What is required:
Exactly as they appear, copy the lines from the one holding "You are a computer-use" through the end of the records, leaving pictures out.

Saved data entries:
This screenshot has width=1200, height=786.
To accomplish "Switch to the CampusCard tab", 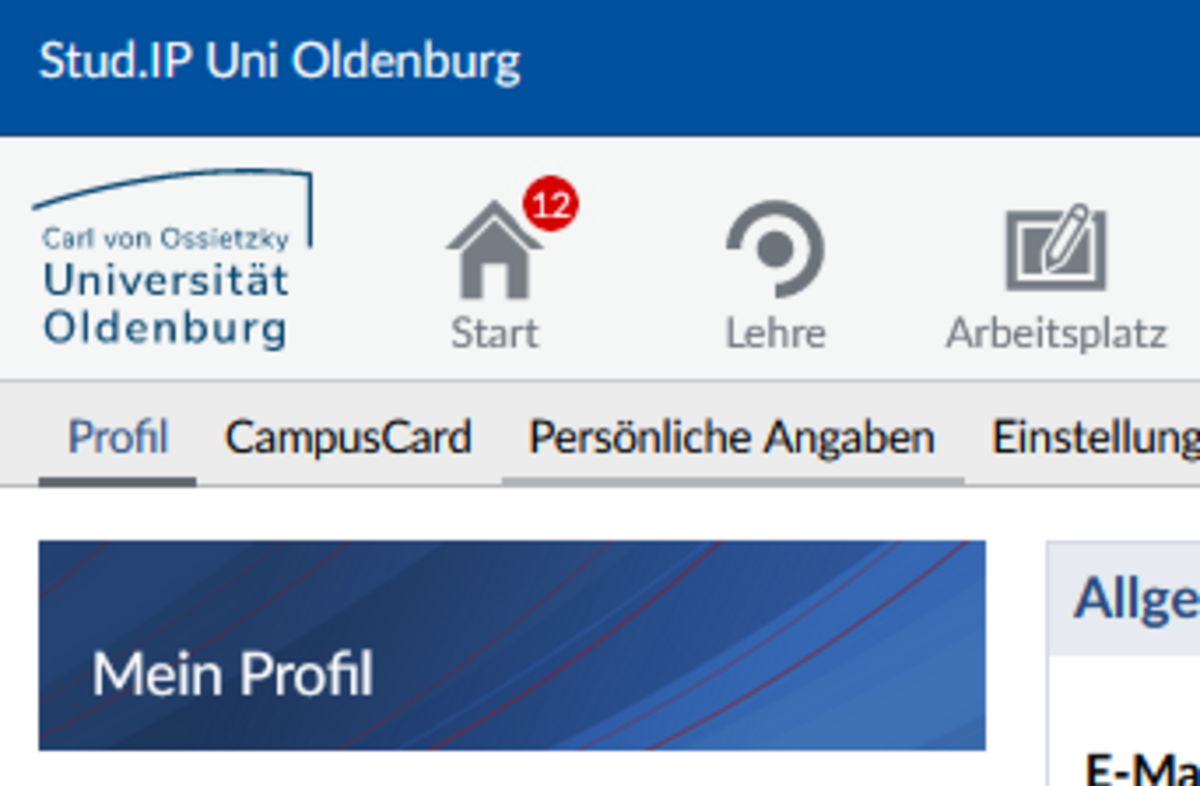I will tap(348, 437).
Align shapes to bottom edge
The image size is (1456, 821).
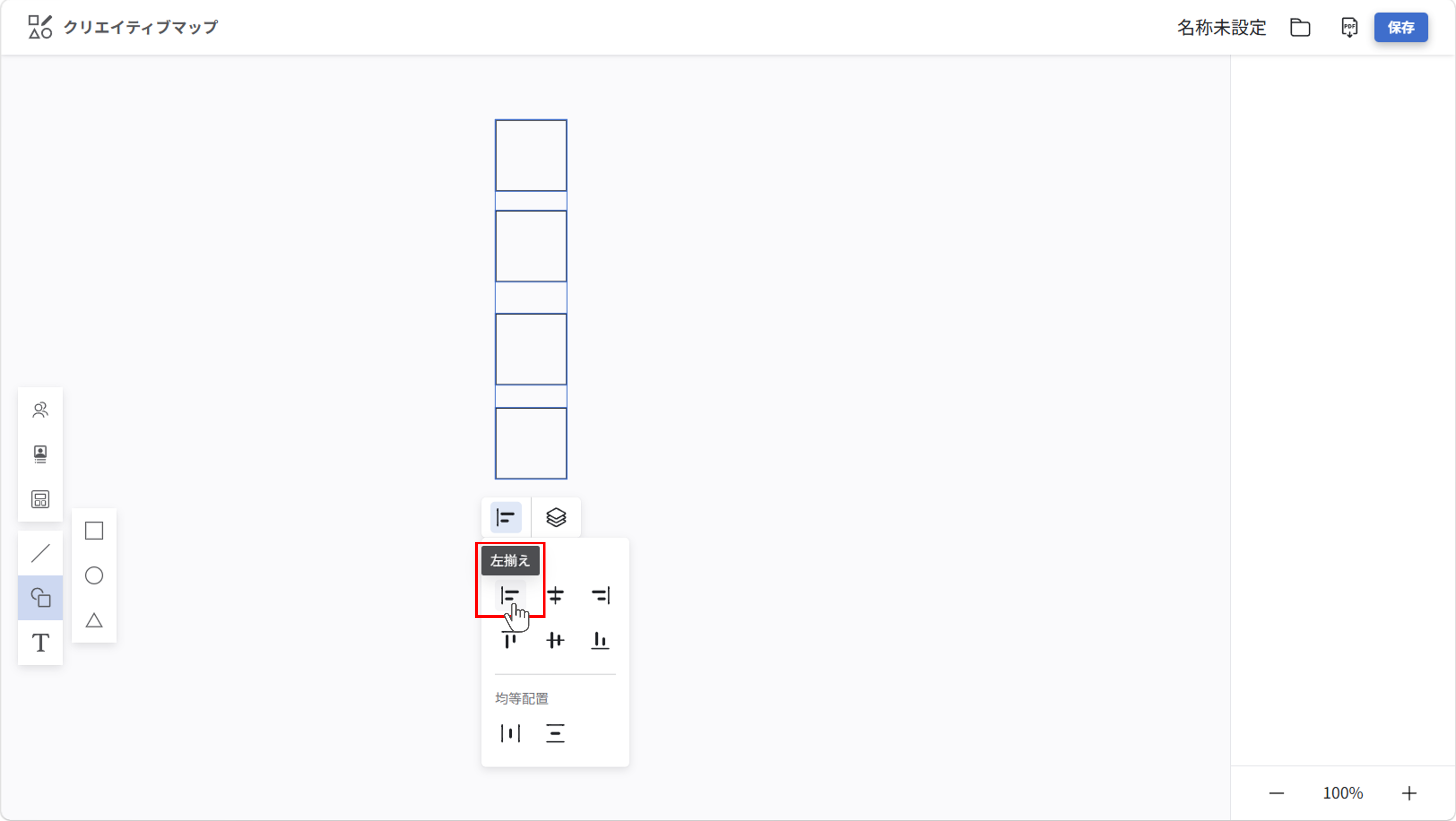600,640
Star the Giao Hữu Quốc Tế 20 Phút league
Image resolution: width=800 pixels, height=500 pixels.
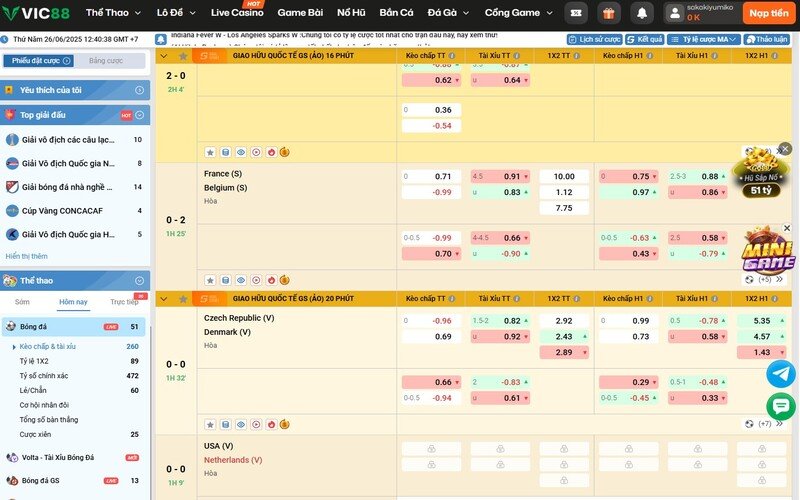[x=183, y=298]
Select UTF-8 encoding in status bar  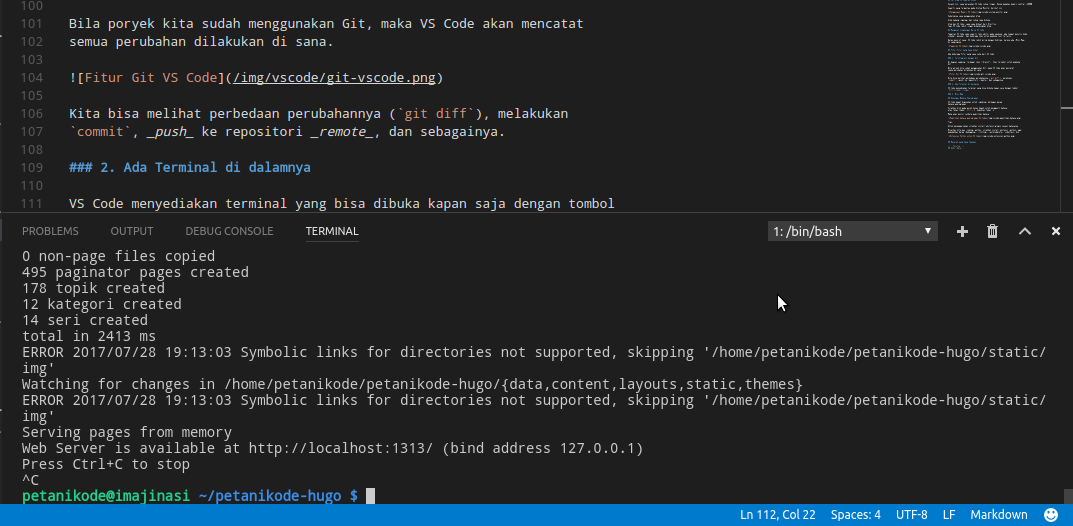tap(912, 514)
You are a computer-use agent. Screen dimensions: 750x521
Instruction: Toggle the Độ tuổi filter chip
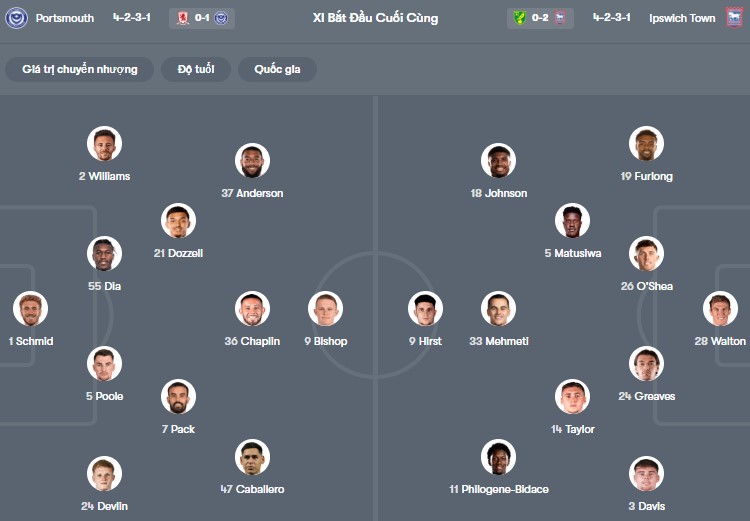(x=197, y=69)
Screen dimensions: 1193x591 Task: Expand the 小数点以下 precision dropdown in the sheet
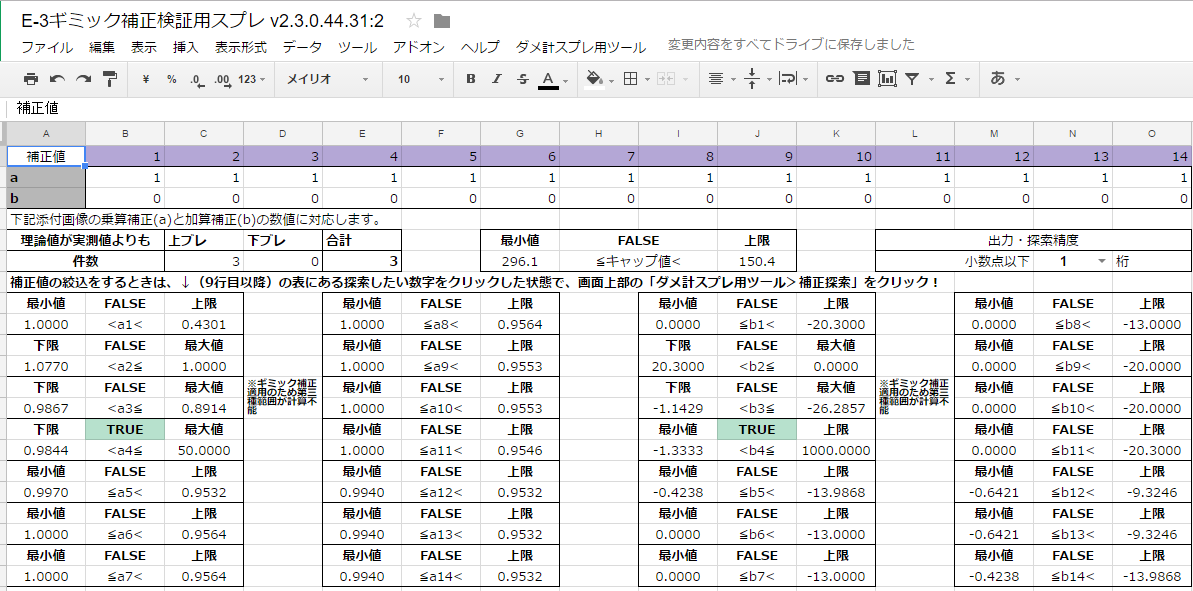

Answer section:
You are a computer-use agent. Screen dimensions: 750x521
Instruction: Toggle the Độ tuổi filter chip
(x=197, y=69)
Screen dimensions: 1193x591 Task: Expand the 小数点以下 precision dropdown in the sheet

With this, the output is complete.